Destacou-se o risco existente para a continuidade da legislação existente, oriundo do
ataque do neoliberalismo. Pois, sabemos que na atualidade o Estado atua segundo os preceitos
do neoliberalismo, operando sob a lógica de políticas sociais precárias e focalizadas, abrindo
espaço para que a iniciativa privada e o “terceiro setor” assumam o papel de promotor dessas
políticas. Portanto, é fundamental estimular a sociedade, com foco nos idosos, ao
conhecimento e a participação popular nos espaços de decisão política.

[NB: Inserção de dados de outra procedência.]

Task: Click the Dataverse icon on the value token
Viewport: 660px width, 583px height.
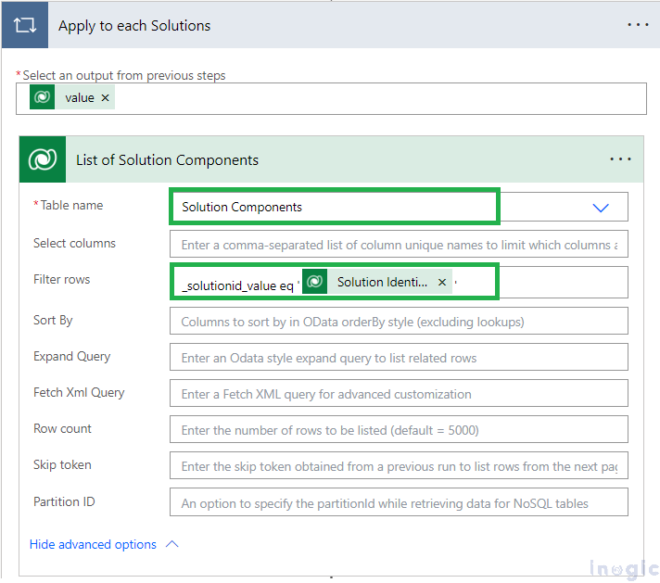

O envelhecimento remete a alterações que comumente exigem cuidados físicos,
psicológicos e sociais. Inclui a atenção às doenças crônicas não transmissíveis as quais podem
contribuir para ocasionar ou agravar o estado de dependência dos idosos. Contata-se que esse
é um desfecho comum e sério da situação de cronicidade e longevidade da terceira idade é a
incapacidade física e mental, definida como dependência de outras pessoas para condução de
importantes tarefas e atividades da vida essenciais ou pessoais. Diante desses fatores,
percebeu-se a necessidade do cuidador. Existem, portanto, novas demandas advindas do
processo de envelhecimento populacional e um conjunto de desafios e dificuldades
encontradas pelos cuidadores de idosos, em especial os informais. Uma profissão que possui
baixa valorização social, mas de extrema importância para a sociedade.